──────── Data

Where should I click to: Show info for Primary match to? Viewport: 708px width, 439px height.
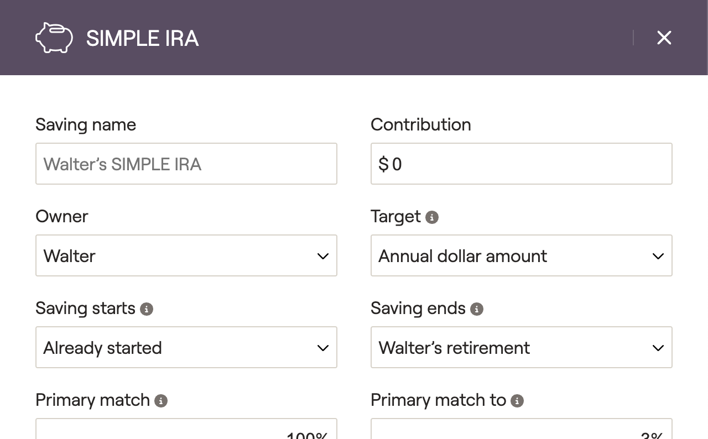[517, 401]

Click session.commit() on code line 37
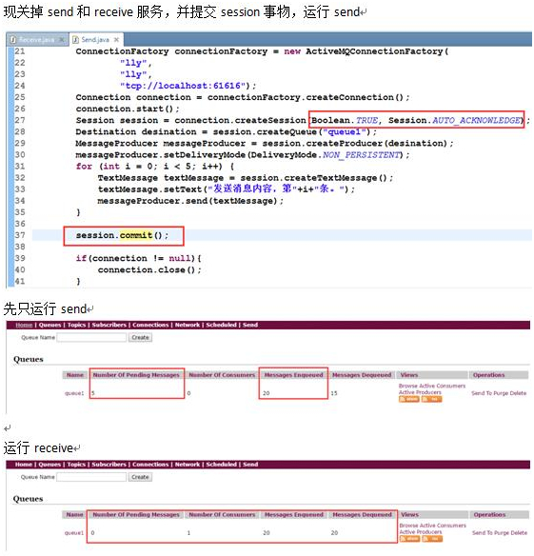pos(122,235)
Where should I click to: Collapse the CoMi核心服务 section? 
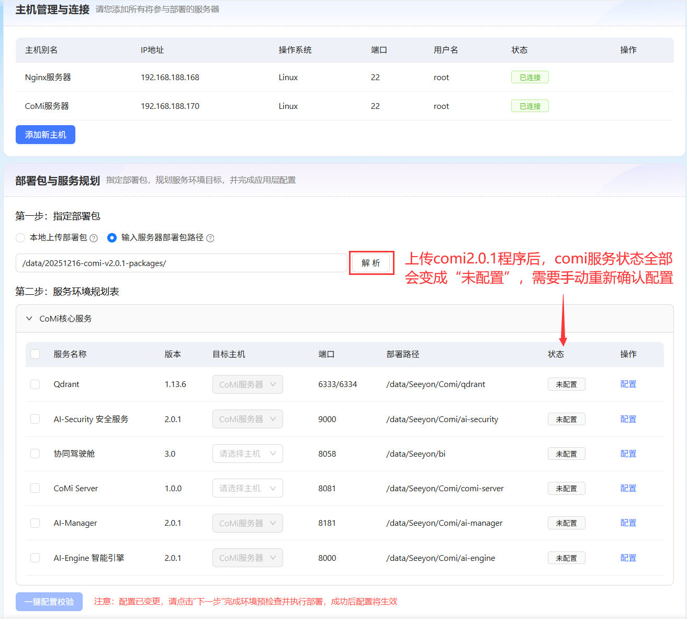pos(29,318)
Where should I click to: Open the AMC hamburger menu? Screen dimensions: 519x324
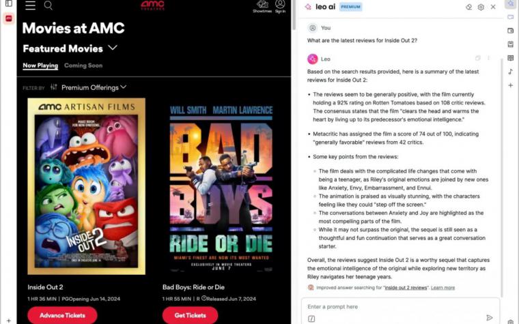[x=30, y=5]
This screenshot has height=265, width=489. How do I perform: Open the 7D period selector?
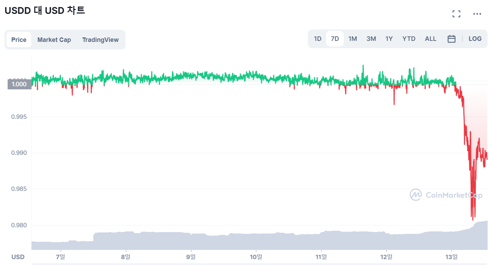point(334,38)
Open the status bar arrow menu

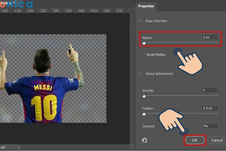coord(18,147)
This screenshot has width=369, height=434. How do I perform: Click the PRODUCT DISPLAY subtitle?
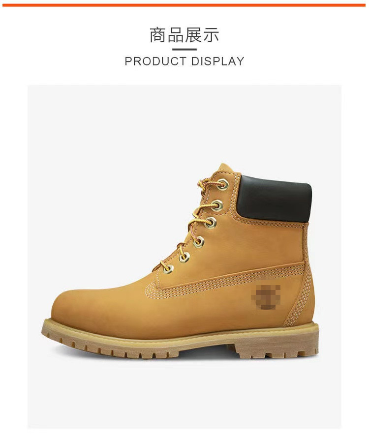[x=184, y=61]
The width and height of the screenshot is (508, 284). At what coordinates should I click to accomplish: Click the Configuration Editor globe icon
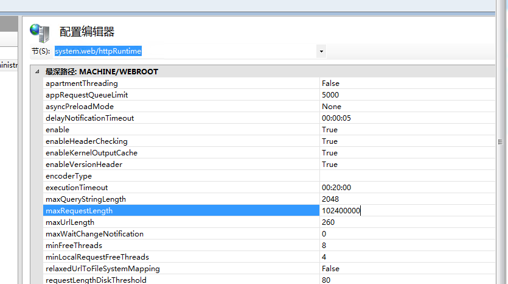(x=40, y=32)
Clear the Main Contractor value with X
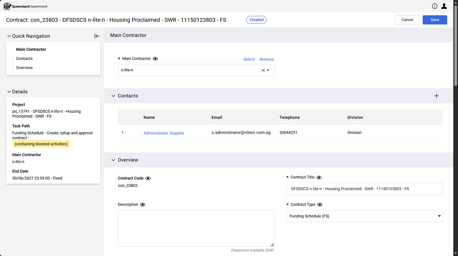The image size is (458, 256). point(263,70)
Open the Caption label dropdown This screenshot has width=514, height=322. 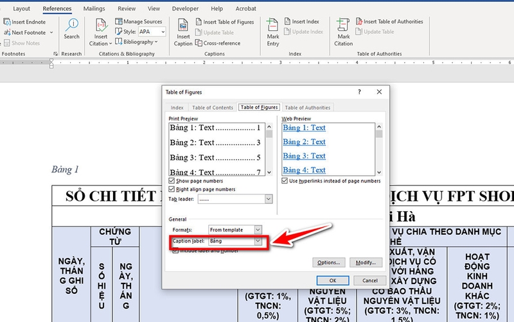point(258,241)
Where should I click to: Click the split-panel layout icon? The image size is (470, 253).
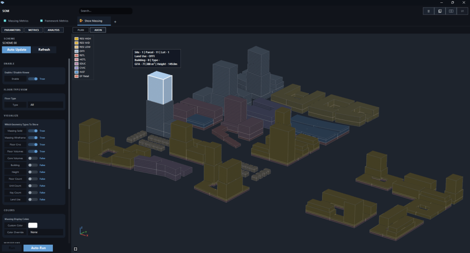click(x=451, y=11)
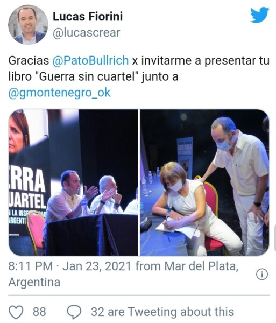Click the tweet text 'Guerra sin cuartel'
Viewport: 276px width, 323px height.
(x=87, y=76)
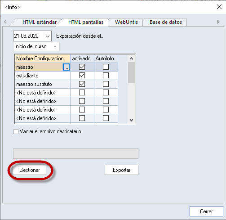Click the Gestionar button
The width and height of the screenshot is (226, 220).
[30, 170]
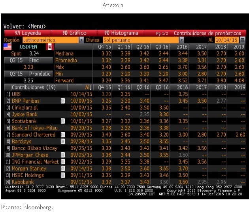
Task: Open the Divisa Sol peruano dropdown
Action: pos(181,40)
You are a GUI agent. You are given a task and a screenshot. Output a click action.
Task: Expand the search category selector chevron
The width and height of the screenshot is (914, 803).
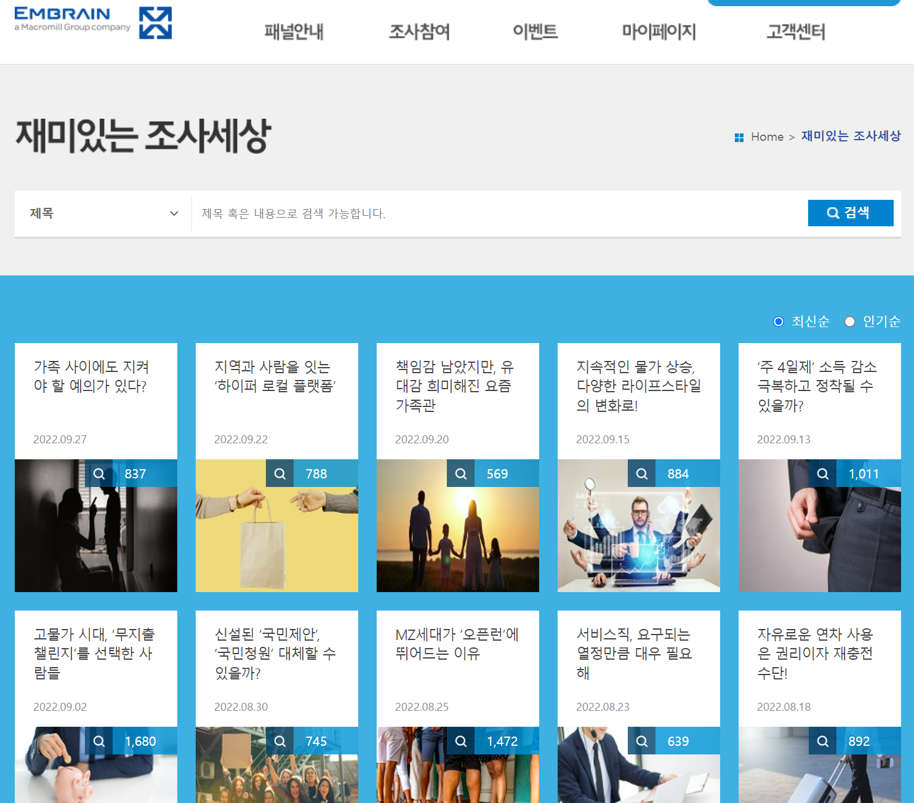174,213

────────────────

» Brief: Copy exactly the lines from the line containing "You are a GUI" through the last line of the records, both included, and omit every picture.

» Task solution:
You are a GUI agent. You are given a task and a screenshot. Output a click action.
Task: Expand the search category selector chevron
The width and height of the screenshot is (914, 803).
174,213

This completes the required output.